Larry Shannon

No. 19, 82
- Position:: Wide receiver

Personal information
- Born:: February 2, 1975 (age 50) Gainesville, Florida, U.S.
- Height:: 6 ft 4 in (1.93 m)
- Weight:: 215 lb (98 kg)

Career information
- High school:: Bradford (Starke, Florida)
- College:: East Carolina
- NFL draft:: 1998: 3rd round, 82nd pick

Career history
- Miami Dolphins (1998–1999); Oakland Raiders (2000); Jacksonville Jaguars (2002)*;
- * Offseason and/or practice squad member only
- Stats at Pro Football Reference

= Larry Shannon =

American football player (born 1975)

Larry David Shannon, Jr. (born February 2, 1975) is an American former professional football player who was a wide receiver of the National Football League (NFL).
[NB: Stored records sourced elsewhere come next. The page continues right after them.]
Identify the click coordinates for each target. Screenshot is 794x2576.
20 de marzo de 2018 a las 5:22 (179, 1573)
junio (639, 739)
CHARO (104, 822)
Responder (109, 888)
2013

He was selected by the Miami Dolphins in the third round of the 1998 NFL draft with the 82nd overall pick. He played college football for the East Carolina Pirates.

Shannon was also a member of the Oakland Raiders and Jacksonville Jaguars.

He is now an assistant football coach at Venice High School in Venice, Florida.

He is now a teacher at Venice High School. He teaches engineering.